1. Communication and collaboration across trades

The first essential skill is communication and collaboration across trades. Construction projects rely on coordination between designers, engineers, trades, suppliers and clients. Miscommunication can result in delays and rework, adding cost and time to the build.

However, it’s easier said than done! In the field, you’ll face conflicting priorities, unclear updates, and inconsistent reporting, none of which helps the team work effectively together. As construction project managers, a big part of your role is working out how to help individuals and different contractors work together as an efficient and productive team.

The PMI-CP module on construction project communications focuses on stakeholder alignment, clear reporting, and cross-discipline communication. It will show you how to establish effective communication plans for diverse teams.

2. Risk identification and mitigation

Next: construction project managers can’t do a good job without being able to identify and mitigate risk. This is covered in all good project management training, including our flagship courses. There are some specific construction angles that you’ll have to consider if your projects are in the built environment. For example, weather delays, cost overruns, contract disputes and safety issues can all derail delivery.

In our experience, there’s a bit of a skill gap here. Many site managers rely on gut feeling rather than structured risk processes. In the PMI-CP module that covers construction risk management, you’ll learn what tools are best for proactive risk planning, scenario analysis and mitigation strategies.

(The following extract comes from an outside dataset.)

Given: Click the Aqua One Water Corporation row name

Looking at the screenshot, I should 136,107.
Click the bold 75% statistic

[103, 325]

3. Contract negotiation and management

The third skill we feel site leaders should focus on is contract negotiation and contract management. Contracts define scope, relationships and payment terms but poorly managed ones cause delays and legal issues.

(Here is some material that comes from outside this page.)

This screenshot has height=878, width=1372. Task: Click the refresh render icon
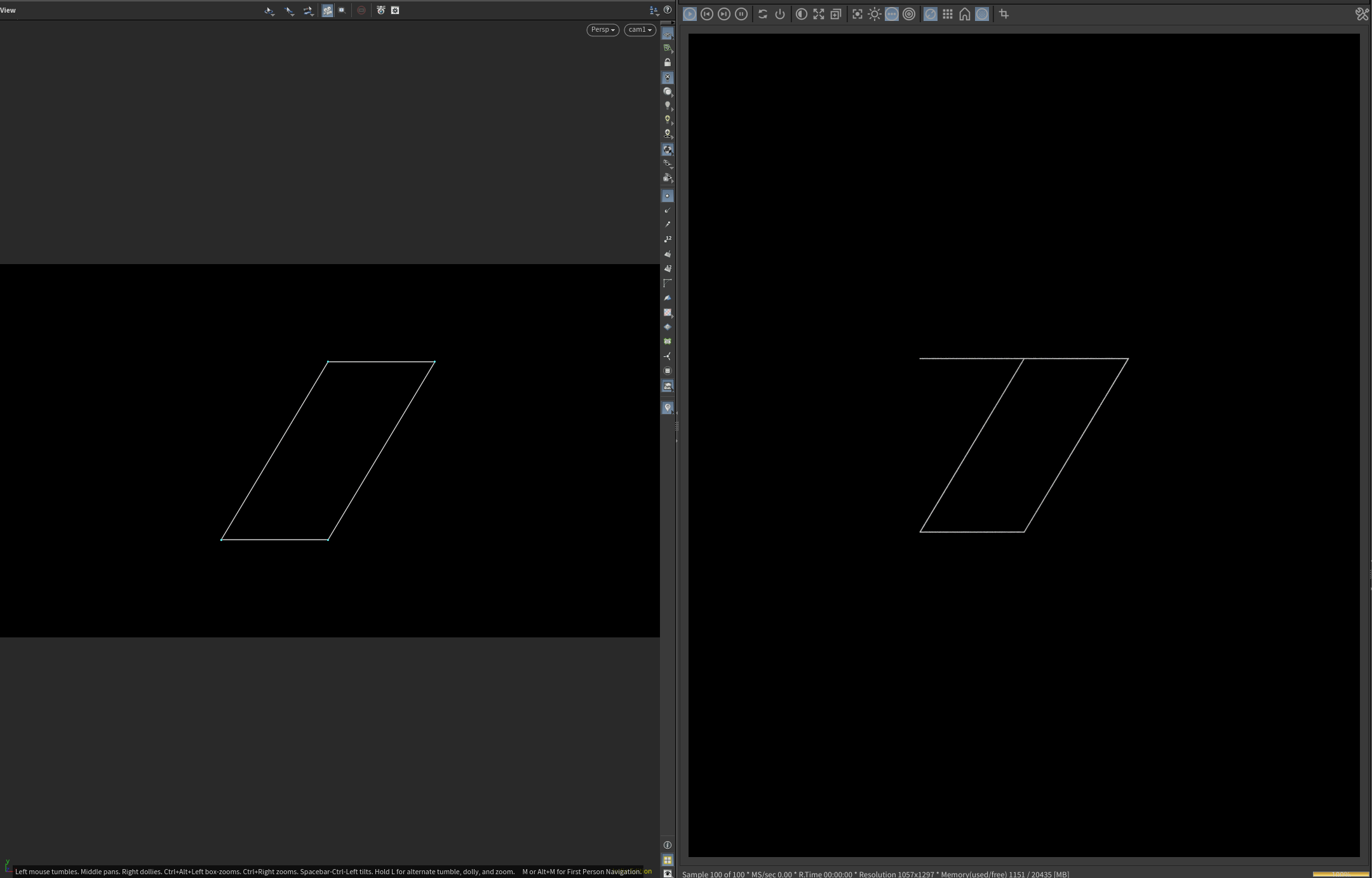[x=762, y=14]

A challenge we see from time to time is that construction project managers often inherit contracts or work with multiple vendors using different terms. That can make the day-to-day management of relationships and deliverables difficult – there’s a lot to hold in your head so structured systems really help here!

There’s a PMI-CP module that covers the aspects of contract management you need to know, like the contract lifecycle, negotiation basics, change orders and dispute resolution. Even if you have a contracts manager on site, you’ll still need to know how to read contracts and manage the relationships with subcontractors and suppliers within the boundaries of the agreements.

4. Safety leadership

When you think of top skills for project managers, safety might not be one of the first that comes to mind. However, in the world of construction, keeping your build site safe is one of the most important things you can do.

Construction is a high-risk environment. One lapse in safety culture can result in injury, fines or project shutdown. It’s not about ticking the box to say you are compliant. It’s about embedding a culture of accountability and visible leadership…and that starts with you.

This is a particular aspect of construction project management that you’ll find most general project management training does not cover. As a leader, you’ll want to bring safety into the way you lead and the ways of working for the site – taking it beyond the checklist mentality to something that’s truly lived every day. That includes proactive safety planning, leading by example and stakeholder buy-in to safer working practices.

5. Budget control and scheduling

Finally – although we’re sure your clients and stakeholder wouldn’t put this last on the list – budget management, control and scheduling. Cost overruns and timeline slippage are the most common project failures and often interrelated. A delay to the build will incur additional cost. Change orders, unknowns in site conditions, and material price fluctuations can all make it difficult to keep your finances under control in the way that you would like.

The PMI-CP construction scope and change order module will give you some specific insights into handling scope management in built environment projects. To be successful in your role, you’ll need to know how to manage baselines, forecast costs and control schedules using industry-tested tools.

Closing the skill gaps in construction project management

The five core skills we’ve looked at above map to real needs in the industry to extend project management training beyond what works for most people in most situations to specific construction approaches. Don’t get us wrong: you need to start off with a good understanding of project management best practice, and skills like earned value management will put you in a good position to monitor project performance.

When you’re ready to deepen your knowledge and continue your professional development, these are the skills we would recommend you focus on in your career as a construction project manager and leader.